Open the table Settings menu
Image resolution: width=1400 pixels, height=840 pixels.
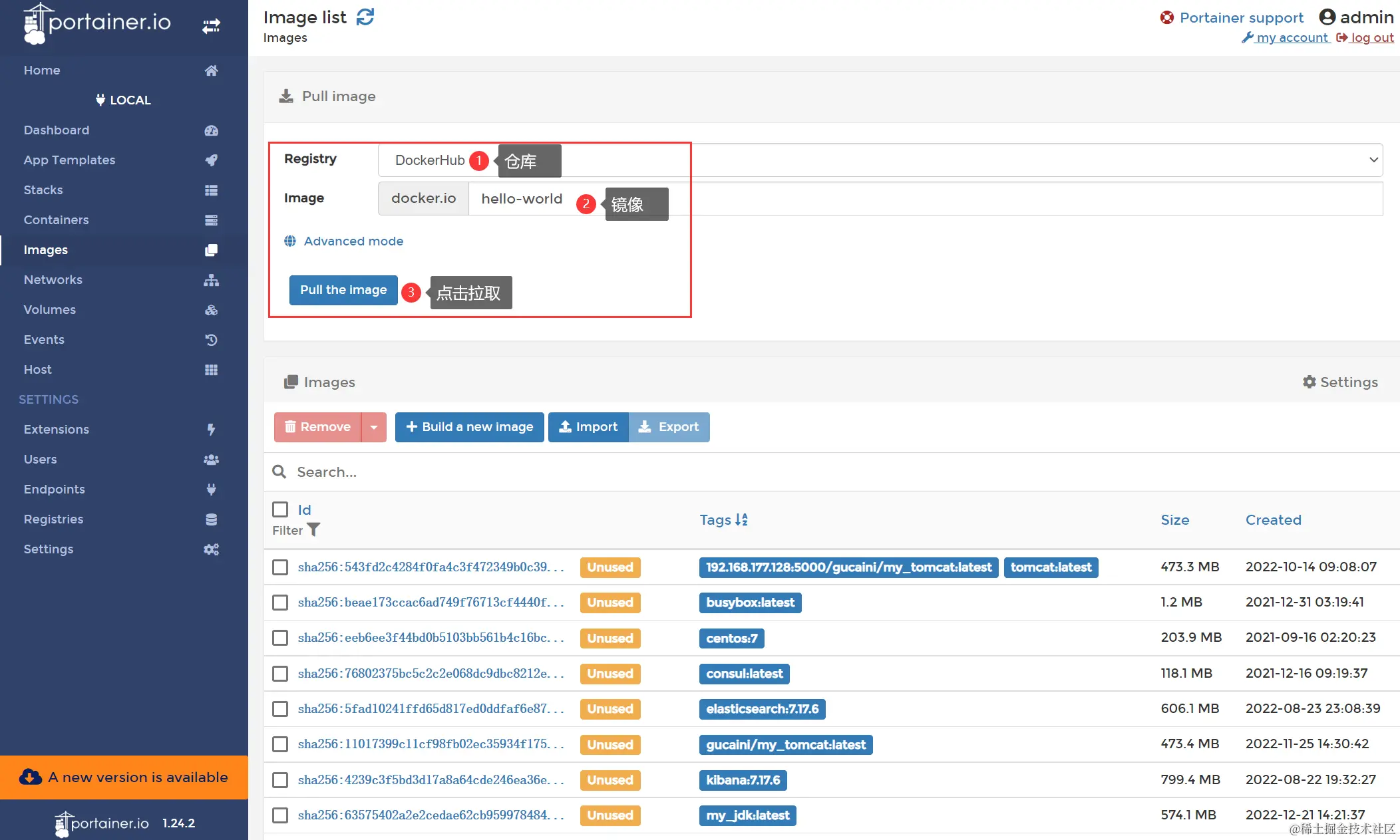point(1340,382)
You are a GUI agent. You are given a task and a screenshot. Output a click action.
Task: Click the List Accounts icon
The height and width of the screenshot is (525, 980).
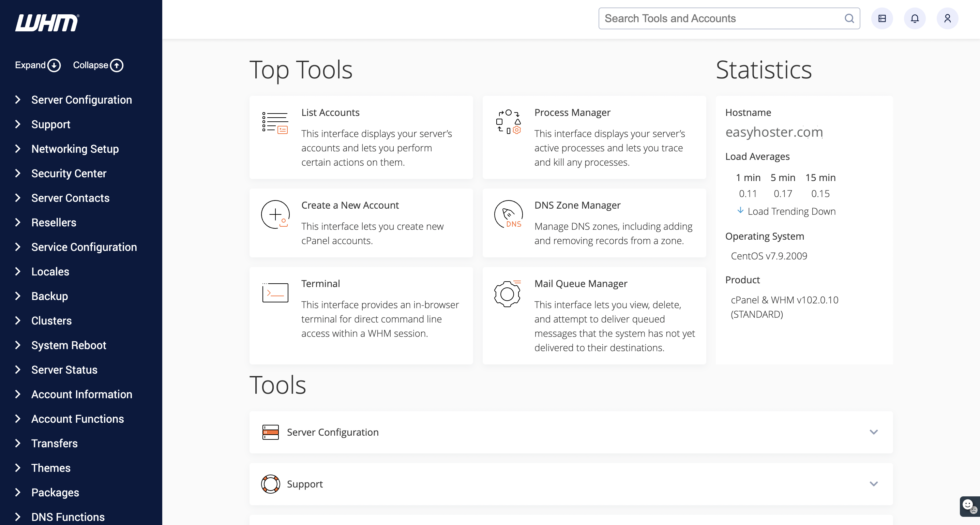click(x=275, y=123)
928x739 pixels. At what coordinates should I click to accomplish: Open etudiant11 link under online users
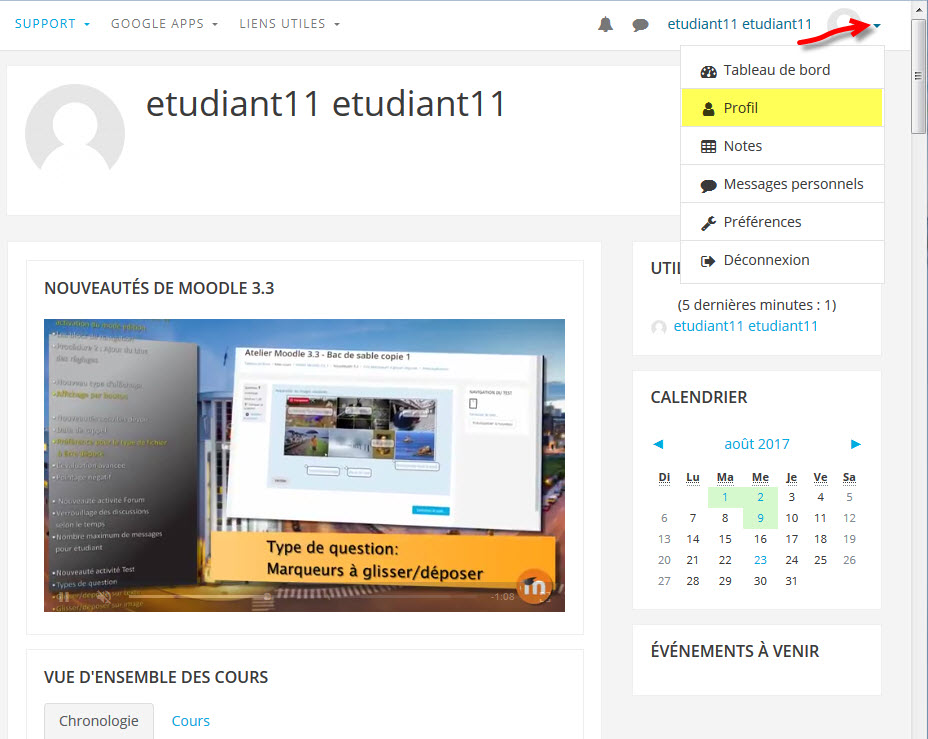[x=745, y=326]
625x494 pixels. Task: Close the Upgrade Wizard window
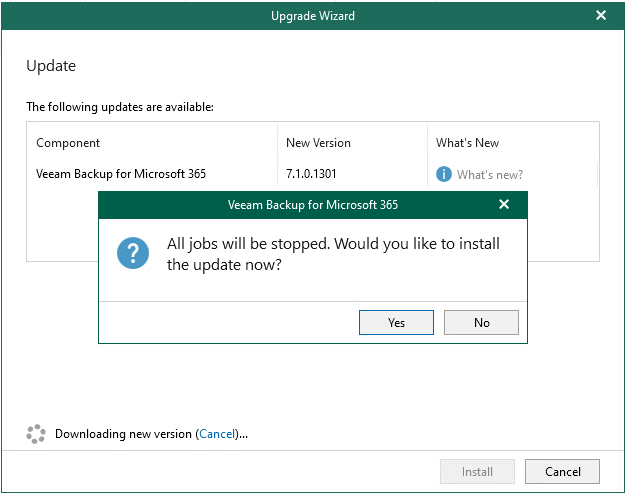601,15
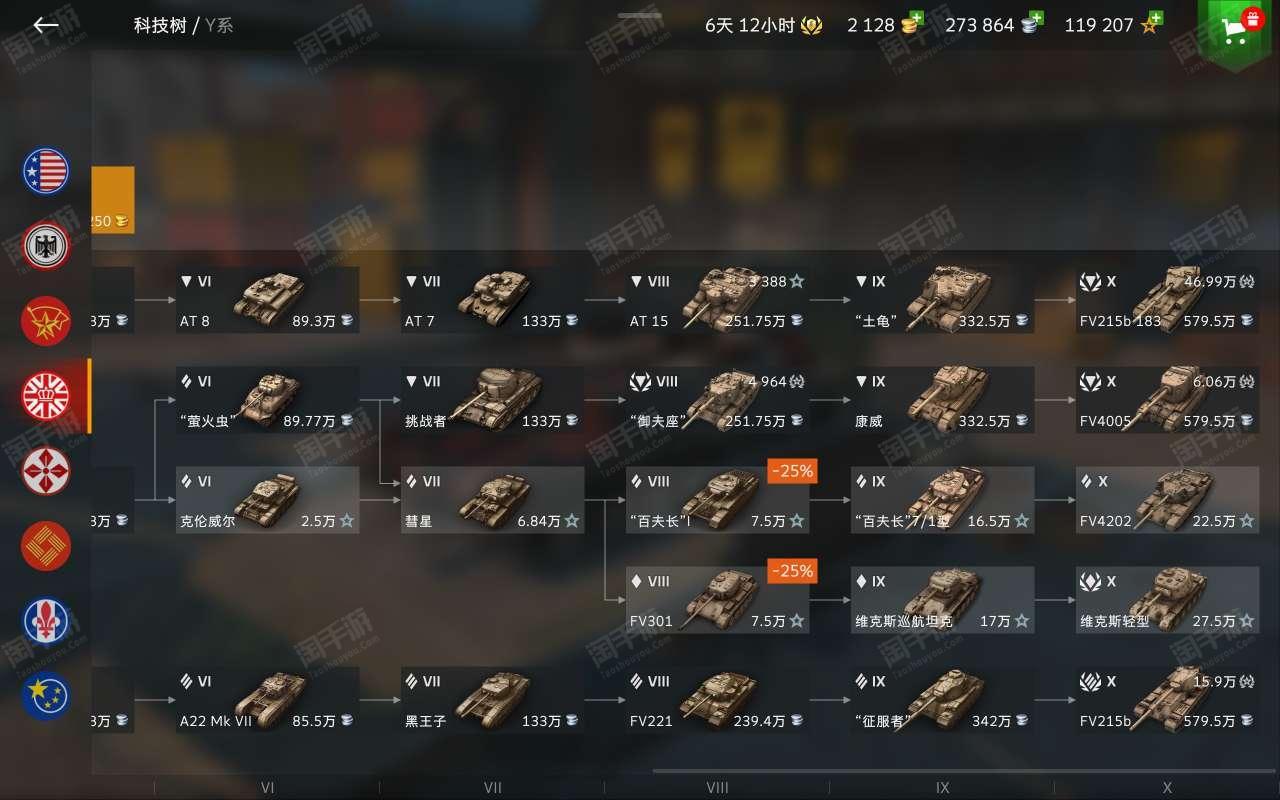This screenshot has height=800, width=1280.
Task: Open the discounted FV301 tank card
Action: click(718, 600)
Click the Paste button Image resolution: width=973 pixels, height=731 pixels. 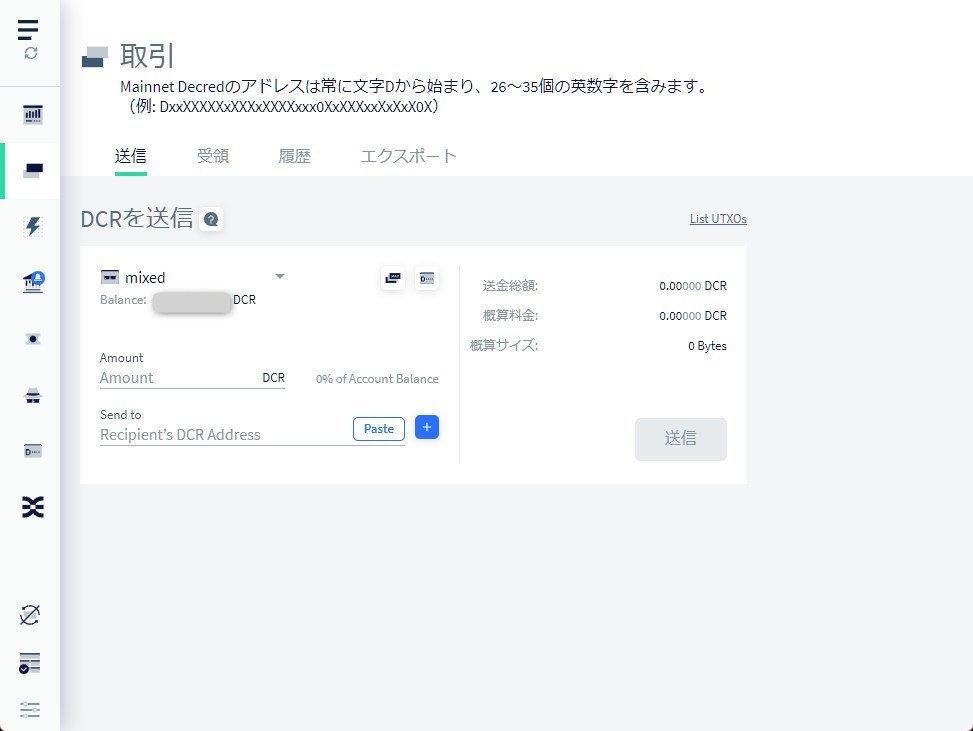378,429
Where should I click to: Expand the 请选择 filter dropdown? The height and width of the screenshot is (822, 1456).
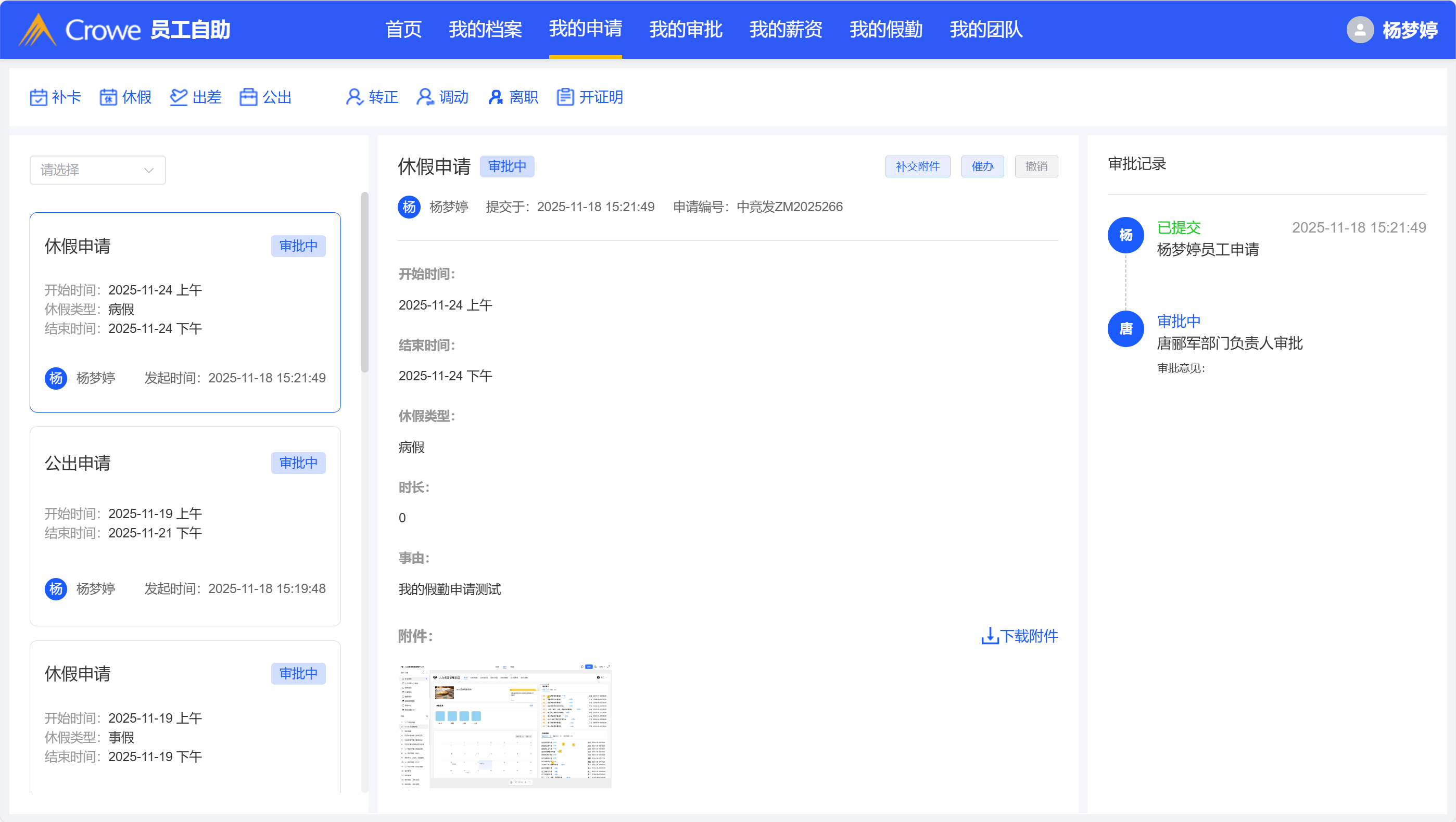pyautogui.click(x=97, y=170)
====================
> EXERCISE DIRECTIONS
Please reproduce the records in the stretch from the line containing "You are a GUI" through the line containing "[x=745, y=326]", both included, without the pictures.

> RESPONSE FOR THIS EXERCISE
You are a GUI agent. You are given a task and a screenshot. Output a click action.
Task: Click the List Accounts icon
The height and width of the screenshot is (525, 980).
click(x=275, y=123)
928x739 pixels. At what coordinates should I click to accomplish: Open etudiant11 link under online users
[x=745, y=326]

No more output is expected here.